September 19, 2025 2 min to read

Mining Github for CVEs!

Tech Talk: Mining GitHub for CVE Research with an Enhanced Vulnerability Scanner

Abstract

Security research often begins with patterns — where do vulnerabilities come from, what practices make them more likely, and how can we spot them earlier? In this talk, I’ll walk through how I built an OSINT-powered vulnerability scanner for GitHub repositories that blends CVE trend analysis, Semgrep static analysis, and repository health metrics into a unified framework.

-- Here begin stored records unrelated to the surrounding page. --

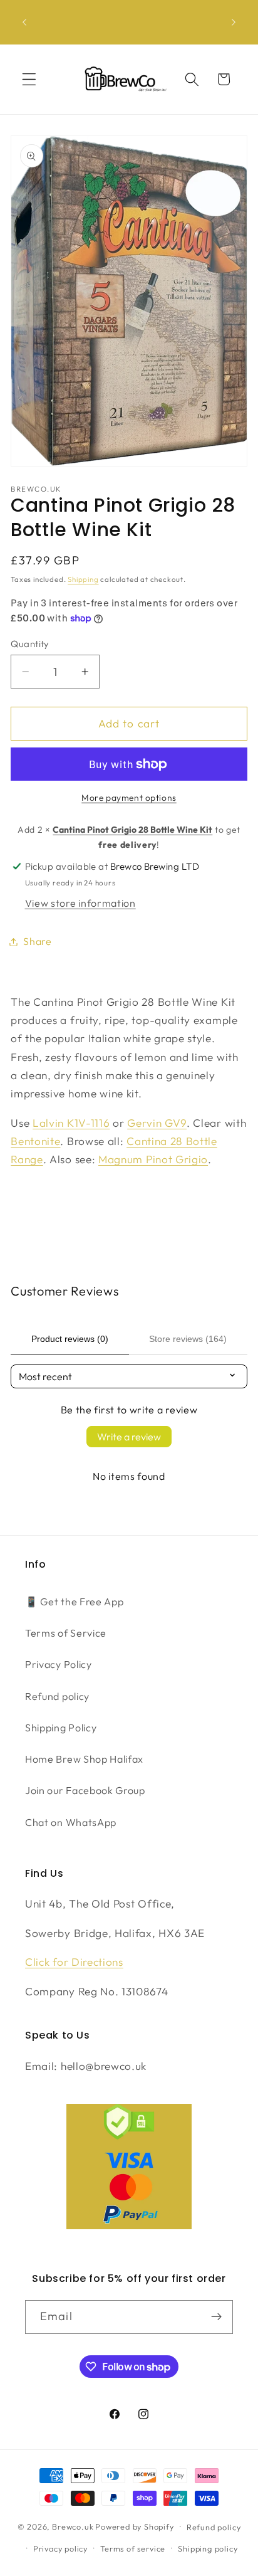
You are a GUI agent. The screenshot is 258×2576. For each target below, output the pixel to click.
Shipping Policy (60, 1727)
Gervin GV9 (157, 1122)
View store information (80, 903)
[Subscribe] (216, 2317)
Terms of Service (65, 1633)
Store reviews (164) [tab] (188, 1339)
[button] (29, 79)
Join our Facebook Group (85, 1790)
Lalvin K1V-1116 (71, 1122)
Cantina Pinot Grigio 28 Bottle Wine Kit (132, 829)
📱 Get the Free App (74, 1601)
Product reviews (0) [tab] (69, 1339)
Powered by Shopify (134, 2526)
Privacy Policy (58, 1664)
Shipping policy (207, 2548)
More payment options (129, 797)
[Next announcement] (233, 22)
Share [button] (37, 941)
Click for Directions (74, 1961)
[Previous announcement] (24, 22)
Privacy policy (60, 2548)
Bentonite (35, 1141)
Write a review (129, 1436)
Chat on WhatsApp (70, 1822)
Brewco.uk (72, 2526)
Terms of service (132, 2548)
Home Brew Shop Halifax (84, 1759)
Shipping (83, 579)
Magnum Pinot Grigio (153, 1159)
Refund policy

You’ll see how this approach helped me identify bug-prone projects, optimize scanning for scale, and improve my own CVE research workflow.

Talk Outline

1. Why GitHub OSINT for Vulnerability Research (5 min)

Repositories as living ecosystems of security practices (or mispractices).
Quick case study: One of my CVEs came from spotting a repo with weak security hygiene and poor code review patterns.

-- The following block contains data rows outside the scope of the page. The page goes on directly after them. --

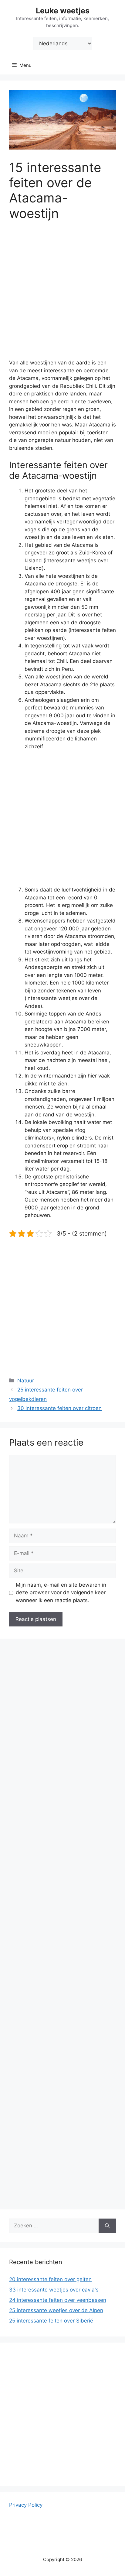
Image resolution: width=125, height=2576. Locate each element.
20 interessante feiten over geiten (50, 2279)
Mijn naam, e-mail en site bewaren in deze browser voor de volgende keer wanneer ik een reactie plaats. (61, 1592)
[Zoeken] (107, 2226)
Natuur (25, 1381)
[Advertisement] (62, 294)
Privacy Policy (25, 2505)
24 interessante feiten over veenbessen (57, 2300)
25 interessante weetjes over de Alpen (56, 2310)
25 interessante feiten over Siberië (51, 2321)
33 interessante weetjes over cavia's (54, 2290)
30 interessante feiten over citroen (59, 1408)
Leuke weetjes (63, 10)
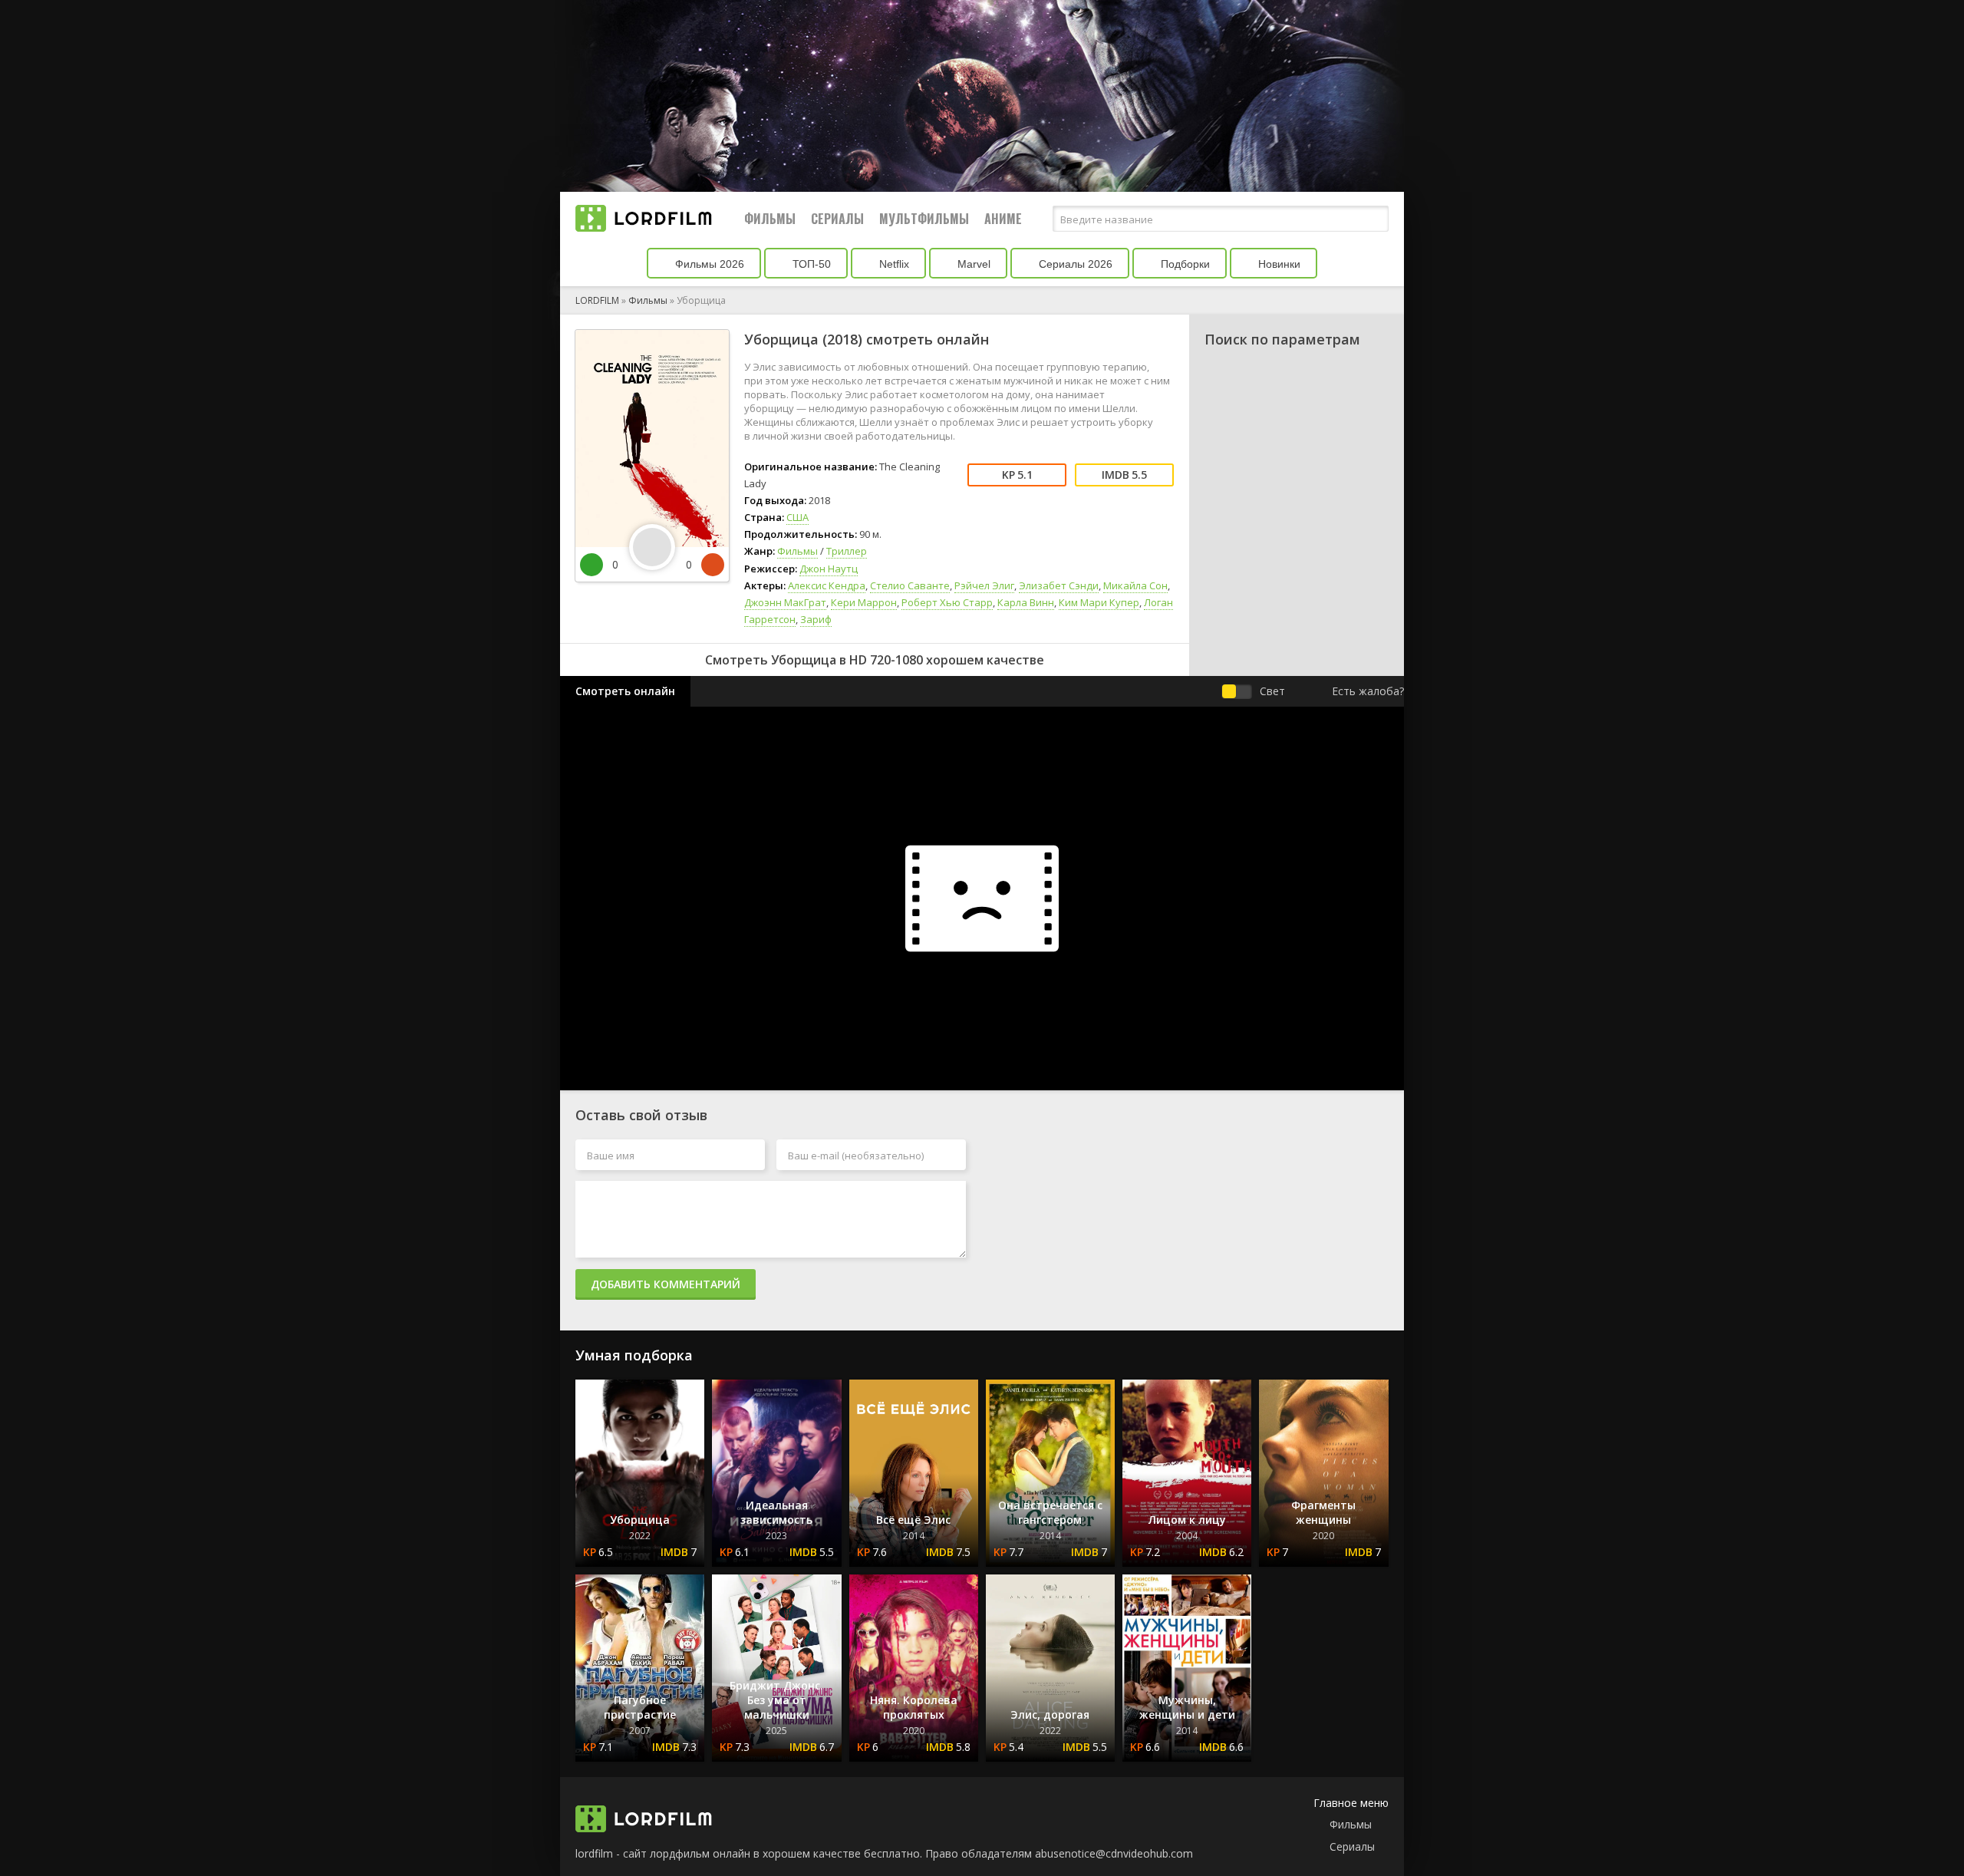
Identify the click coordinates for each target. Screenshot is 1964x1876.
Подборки (1184, 264)
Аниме (1003, 218)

2. Building the Enhanced Vulnerability Scanner (10 min)

Motivation: traditional scanners miss “social signals” (maintenance, documentation, contributor activity).
Architecture:
- GitHub OSINT collector → Metadata & repo stats.
- Semgrep engine → Static analysis for known bug patterns.
- Scoring framework → Combines repository health, security hygiene, development practices, and vulnerability findings.
Optimization Challenges:
- API rate limits (5k/hour with token).
- Tradeoffs between data-only mode vs deep static analysis.
- Why I added a two-stage process: screen wide, then deep dive.

3. Demo: From 1000 Repos to a Shortlist of Vulnerability Candidates (10 min)

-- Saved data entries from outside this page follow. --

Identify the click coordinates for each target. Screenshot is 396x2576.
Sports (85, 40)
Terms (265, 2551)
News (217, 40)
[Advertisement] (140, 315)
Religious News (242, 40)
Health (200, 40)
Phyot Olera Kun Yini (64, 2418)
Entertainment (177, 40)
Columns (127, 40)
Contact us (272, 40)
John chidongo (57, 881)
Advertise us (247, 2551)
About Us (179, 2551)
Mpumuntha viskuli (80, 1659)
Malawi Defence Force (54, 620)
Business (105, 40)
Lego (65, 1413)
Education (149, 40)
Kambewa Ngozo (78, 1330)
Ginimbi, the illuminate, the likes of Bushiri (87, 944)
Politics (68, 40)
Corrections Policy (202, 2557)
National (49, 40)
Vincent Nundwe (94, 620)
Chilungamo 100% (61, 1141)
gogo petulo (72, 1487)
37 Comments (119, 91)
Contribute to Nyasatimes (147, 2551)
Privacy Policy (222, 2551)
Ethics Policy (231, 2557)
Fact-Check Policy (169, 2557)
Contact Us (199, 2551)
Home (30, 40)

Stage 1: Run –skip-semgrep mode → Fast OSINT-based filtering.
Show results in CSV with scores (health, security, development).
Stage 2: Feed top repos into Semgrep-only scan.
Show Semgrep findings → e.g., insecure deserialization, weak crypto, bad auth checks.
Highlight how the scoring system prioritizes “most promising for bugs.”

4. Real Case Study: Turning OSINT into a CVE (5 min)

Walk through a repo where your scanner surfaced weak security hygiene.
Show how a Semgrep finding (or manual review after OSINT) led to a bug.
Tie it back to published CVE — explaining the research path from GitHub metadata → pattern spotting → vulnerability discovery.

5. Lessons Learned & Future Work (5 min)

Patterns matter: poor repo health often predicts bad security practices.
Automation helps: large-scale scanning + static analysis = faster trend detection.
Research directions:
- Expanding beyond GitHub (GitLab, Bitbucket, DockerHub).
- Enriching scoring with commit-level NLP (e.g., security-related commit messages).
- Mapping findings to MITRE ATT&CK or CWE categories.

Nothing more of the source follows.